Brandherd für die Ewigkeit?


Und wieder - zum wievielten Mal eigentlich schon seit der Gründung des Staates Israel - kommt uns das Gewirr der kritisch-besorgten Stimmen nur zu bekannt vor. Warnend und mahnend die einen. Ratlos ru- dernd oder regelrecht resignierend die anderen.
Auch jetzt wieder weiß offenbar niemand wirklich, wie man den Dauer-Brandherd Nummer 1 am Pulverfass Nahost zumindest halbwegs verlässlich unter Kontrolle bekommen könnte. Gewiss, die Urgründe für den dortigen Teufelskreis von Hass, Krieg und Terror müssen sich die Kolonialmächte ankreiden lassen.
Sie waren es, die einst weitgehend willkürlich, allein nach ihren eigensüchtigen Weltmachtinteressen, buchstäblich am Reißbrett die Nahost-Region wie ein Objekt der Begierde aufteilten und mitten hinein den Staat Israel pflanzten.
Genau das aber können die meisten Araber bis heute nicht verwinden. Zu viele wollen sich auch einfach nicht damit abfinden. Und weil alle dies im Grunde wissen, ringen amtliche Politik wie öffentliche Meinung auch im Angesicht der jüngsten (Kriegs-)Bilder aus dem Gaza-Gebiet und dem Libanon abermals nach den richtigen Worten.

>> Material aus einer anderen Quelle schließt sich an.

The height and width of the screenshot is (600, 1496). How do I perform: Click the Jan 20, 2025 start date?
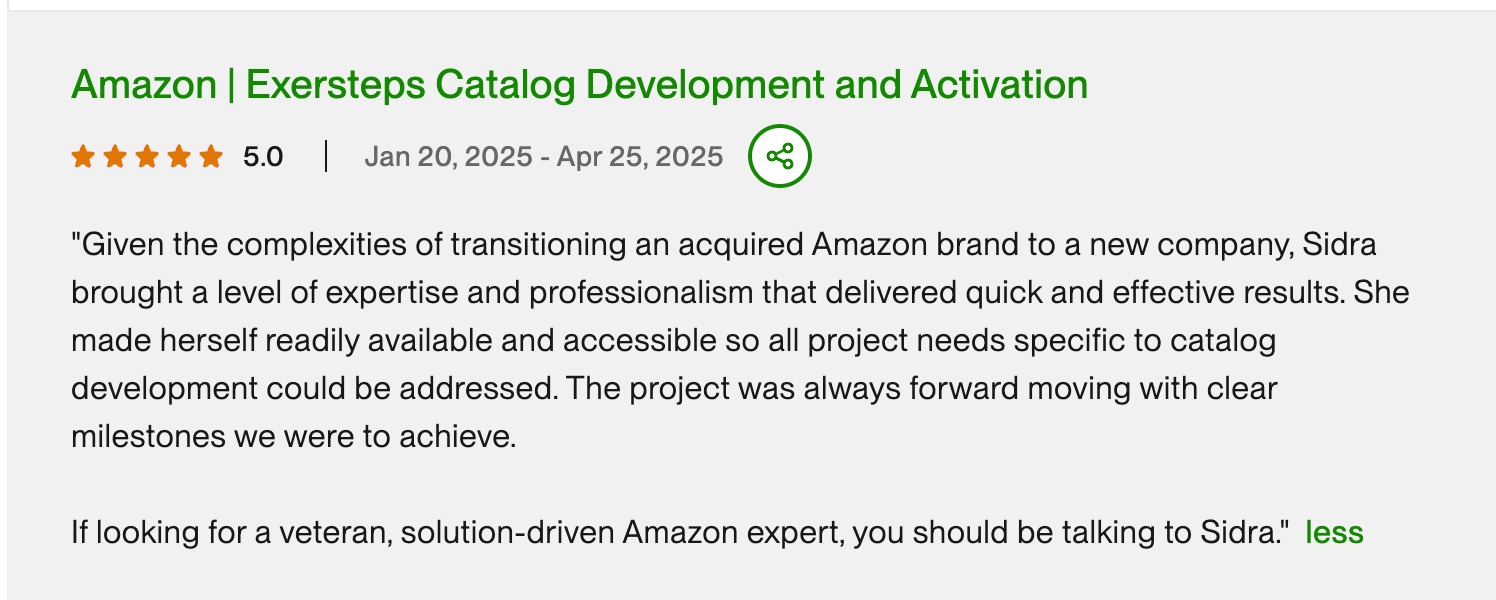tap(448, 157)
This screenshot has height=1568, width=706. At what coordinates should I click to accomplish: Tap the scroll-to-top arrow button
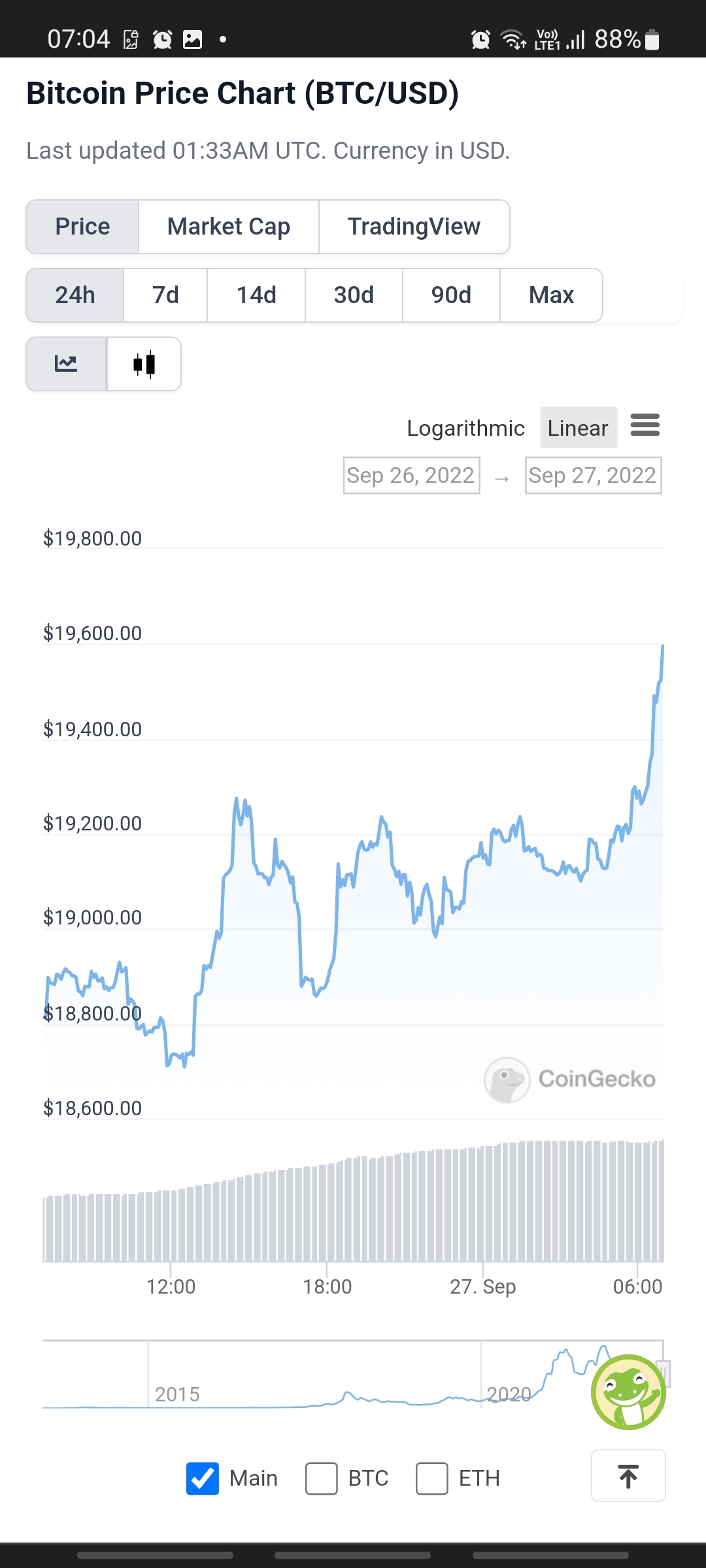[628, 1476]
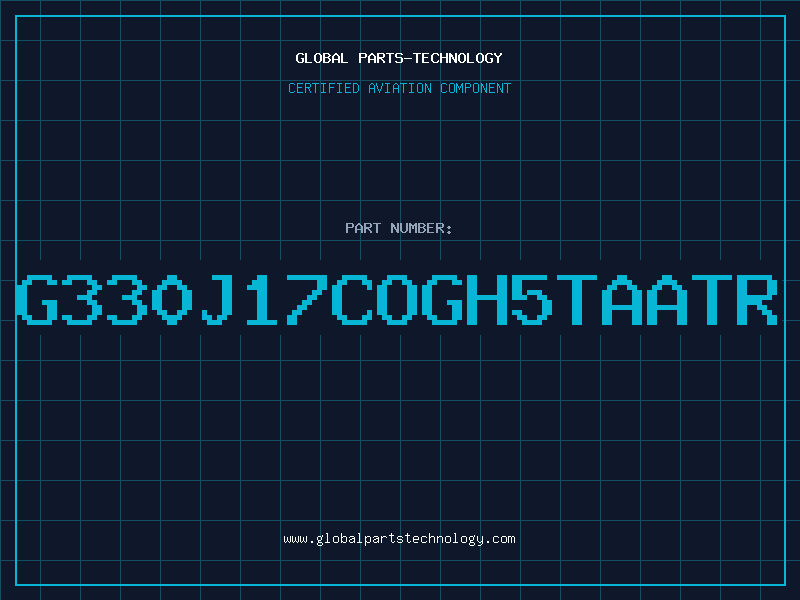Select the letter C in the part number
The image size is (800, 600).
(353, 299)
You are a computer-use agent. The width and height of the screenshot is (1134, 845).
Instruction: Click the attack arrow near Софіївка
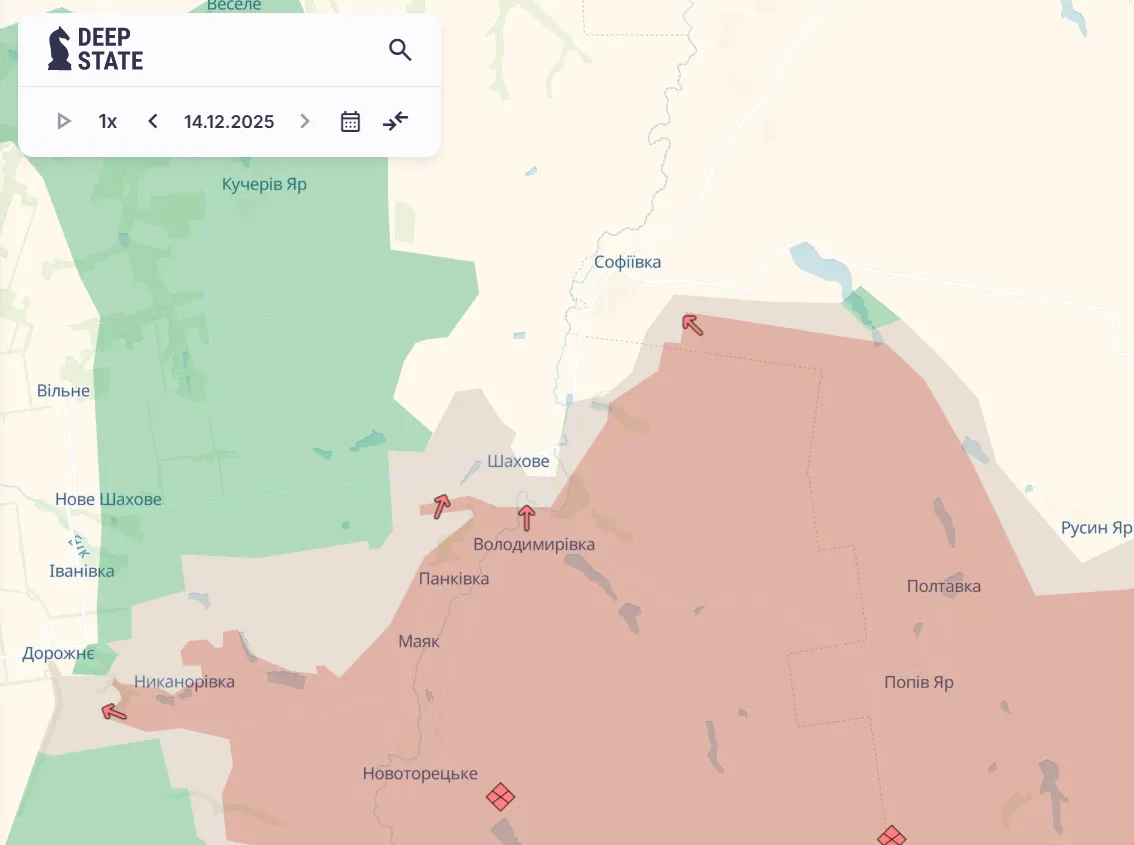[x=692, y=324]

Nur, was ist »richtig« in diesem total verwickelten und schier unentwirrbar erscheinenden tödlichen Bomben, Schießen und Zurückfeuern nach der düsteren Losung des »Auge um Auge«?
Politisch und vor allem militärisch überspannt Israels Führung den Bogen im aktuellen Krisenfall ganz beträchtlich. Daran gibt es kaum etwas zu deuteln. Denn so sehr der Juden-Staat sich - leider berechtigterweise - in seiner Existenz bedroht sieht, die Verhältnismäßigkeit der Mittel ist nicht mehr gewahrt, wenn er mit einer solchen kriegerischen Härte sogar auch gegen Dörfer, Städte und gänzlich unschuldige Menschen im Nachbarland Libanon losschlägt.
Dabei hatte in Beirut eine demokratisch gewählte Regierung gerade erst Hoffnungen auf eine bessere Zukunft in friedlicher Nachbarschaft mit Israel genährt. Stattdessen droht nun - zum x-ten Male - eine wo- möglich höllische Eskalation herauf.
Wer weiß, was noch bevorsteht, sollten die Hauptfinanziers und Waffenlieferanten der radikal-islamischen Hamas und Hisbollah, allen voran das Mullah-Regime in Teheran und Syrien, im Wortsinne Lunte riechen und den Vernichtungskampf gegen Israel noch stärker befeuern?
Deshalb sollte der G 8-Gipfel an diesem Wochenende in Sankt Petersburg Israel eindringlich zu strikter Mäßigung aufrufen. Denn maßlose Härte um jeden Preis spielt nach aller Nahost-Erfahrung eher den (allerdings ebenfalls gnadenlosen) Terroristen in die Hände. Sie bekommen dadurch nur noch mehr Zulauf und Rückhalt.
Und die Völkerbund-Nachfolger am New Yorker East River? Können die Vereinten Nationen einen Ausweg aus der Katastrophen-Sackgasse im Nahen Osten weisen? Die Aussichten sind verschwindend gering. UNO-Truppen als Friedenssicherungspuffer lehnen Israels politische Führer, gleich welcher Partei, bislang kategorisch ab.